Select the last rest in the same measure.
Result: The rest is highlighted.
Step 4.
Right click and paste the eighth-note over the rest.
Result: The note is pasted in, spanning the last two measures with sixteenth-notes, and the following whole note is broken up.
Step 5.
Right click the sixteenth-note that follows the just created tied note at the beginning of the last measure, and select paste to paste an eighth note over that sixteenth-note.
Result: Nothing happens.
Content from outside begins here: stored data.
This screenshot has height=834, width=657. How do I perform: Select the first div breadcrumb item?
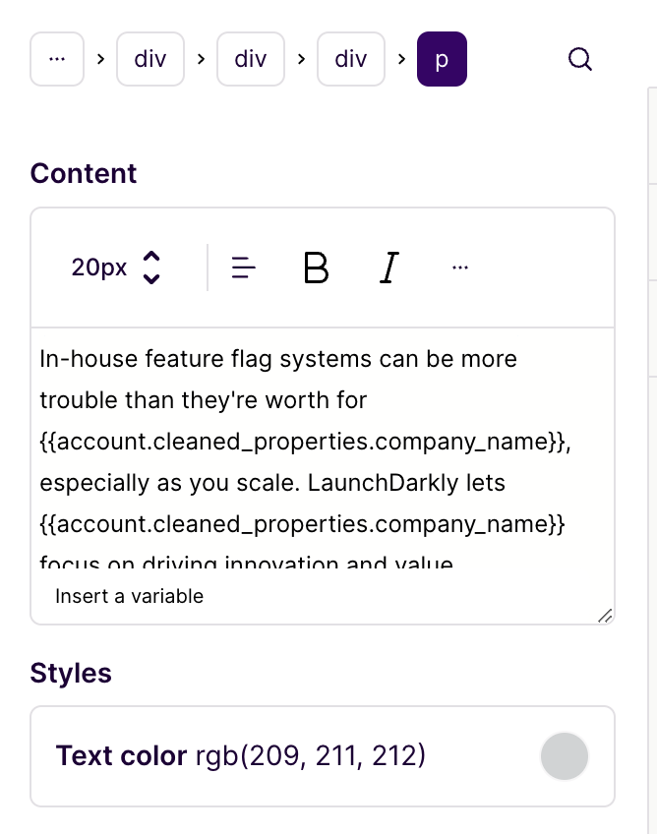[x=149, y=59]
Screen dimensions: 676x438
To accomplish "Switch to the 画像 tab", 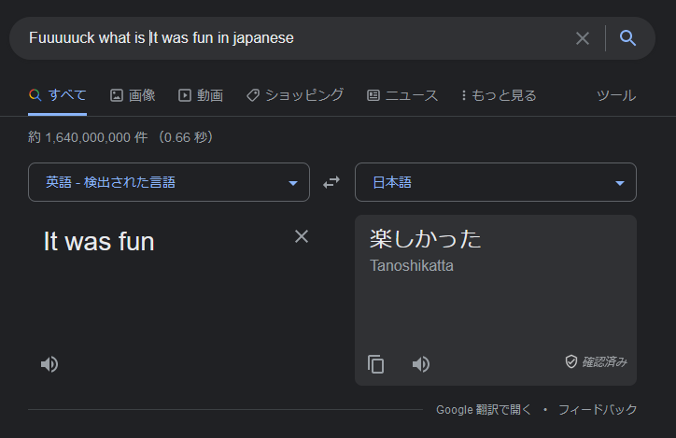I will coord(133,95).
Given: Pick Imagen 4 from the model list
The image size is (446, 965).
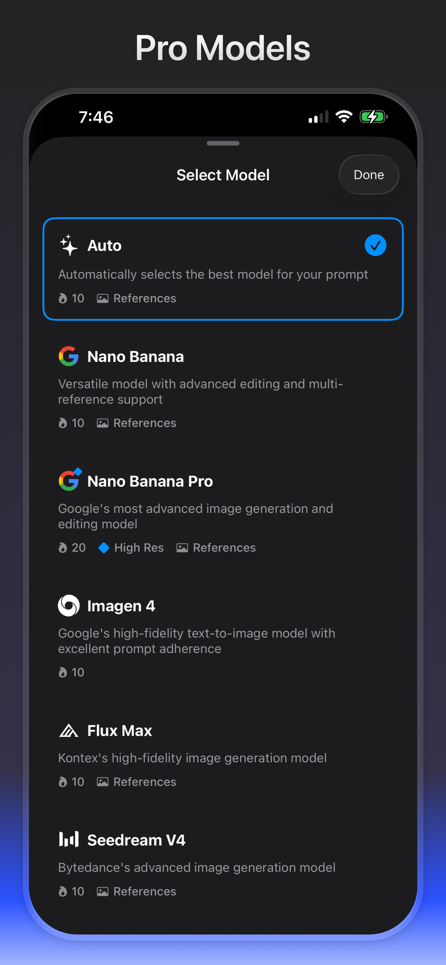Looking at the screenshot, I should tap(121, 606).
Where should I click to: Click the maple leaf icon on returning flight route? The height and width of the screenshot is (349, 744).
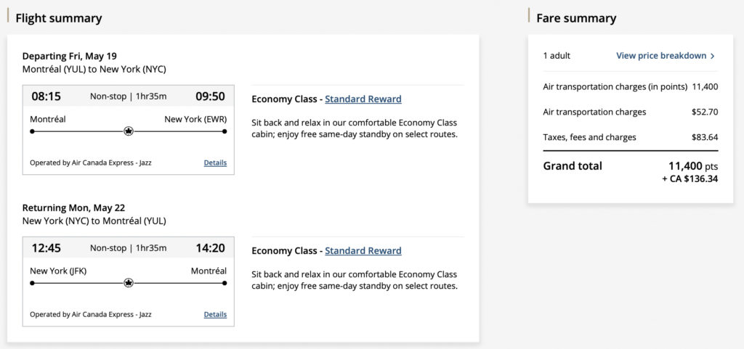129,283
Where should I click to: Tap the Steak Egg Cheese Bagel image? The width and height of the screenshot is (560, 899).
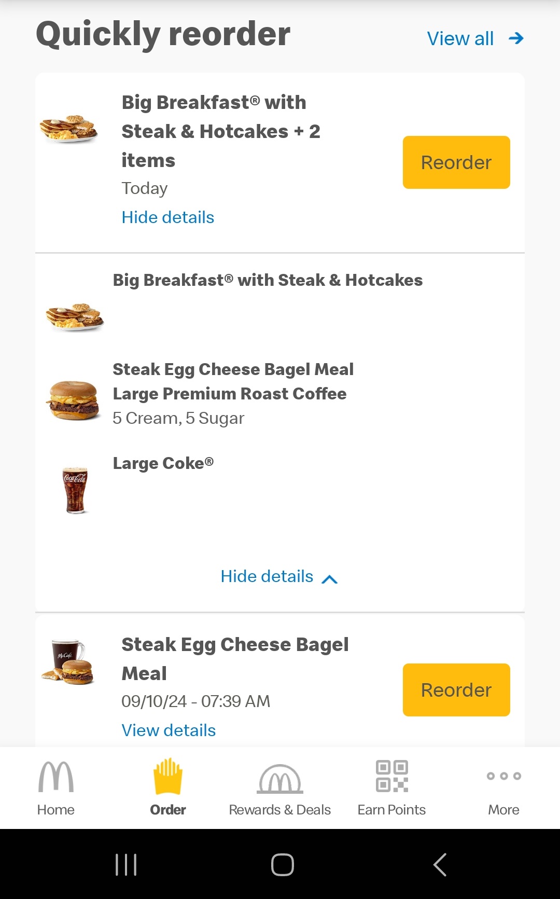74,400
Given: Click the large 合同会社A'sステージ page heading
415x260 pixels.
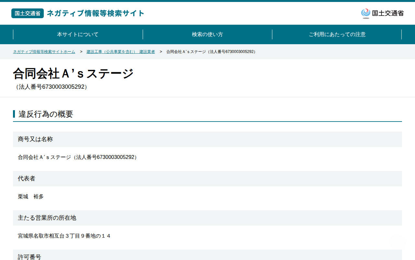Looking at the screenshot, I should (x=73, y=73).
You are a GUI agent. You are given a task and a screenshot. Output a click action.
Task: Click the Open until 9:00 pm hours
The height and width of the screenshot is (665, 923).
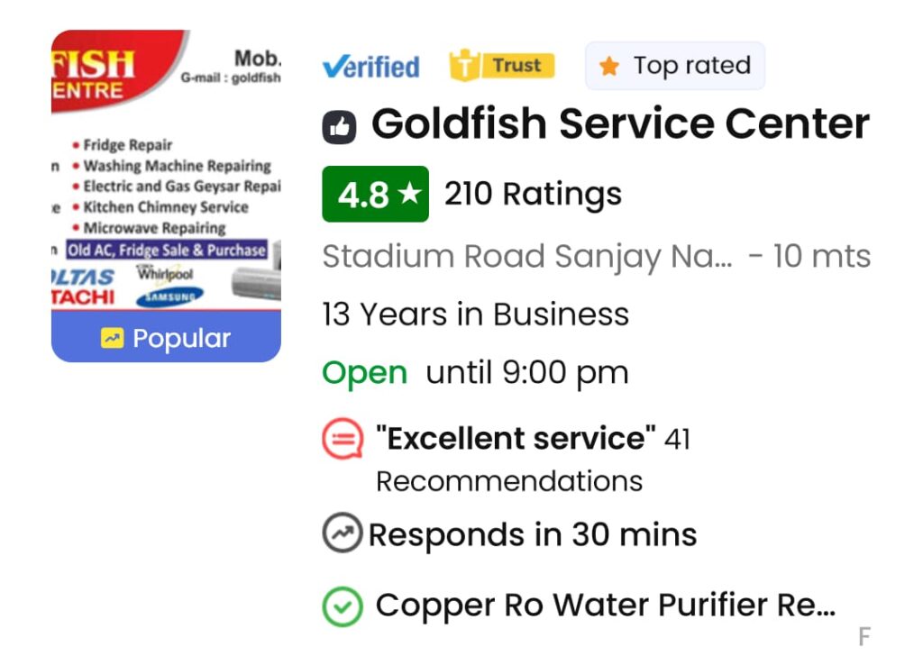[475, 372]
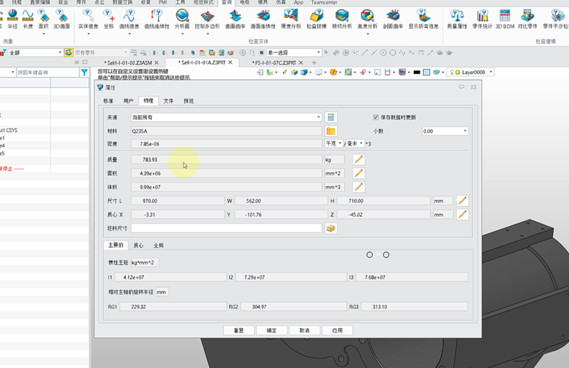Click the 确定 button

pos(271,330)
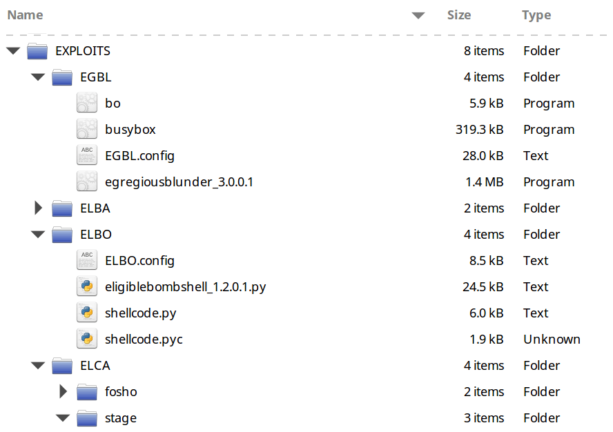The height and width of the screenshot is (432, 613).
Task: Click the EXPLOITS folder icon
Action: coord(37,51)
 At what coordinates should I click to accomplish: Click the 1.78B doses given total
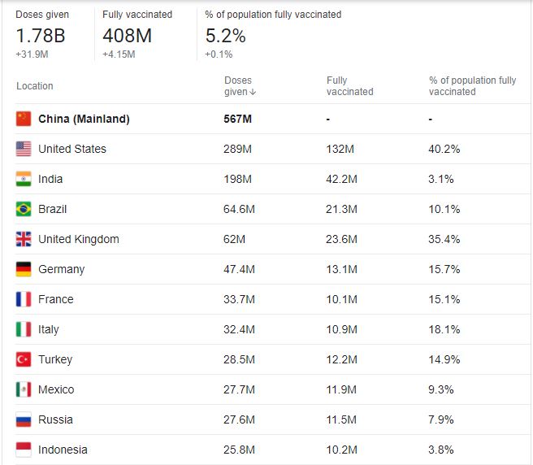click(x=41, y=36)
Repeated fresh copying of an eighth-note and pasting over the the sixteen-note note continues to yield no results.
Step 6.
Click the undo button, at the top of the menu.
Result: Nothing happens.
Step 7.
Continue to click the Undo button, at the top of the menu.
Result: Eventually, the very first paste will be undone.
Comments: The fact that the very first paste will eventually be undone, and the original whole note will be restored, suggests that all the 'pastes' might have been working, but the screen wasn't being updated with the pasted eighth-notes.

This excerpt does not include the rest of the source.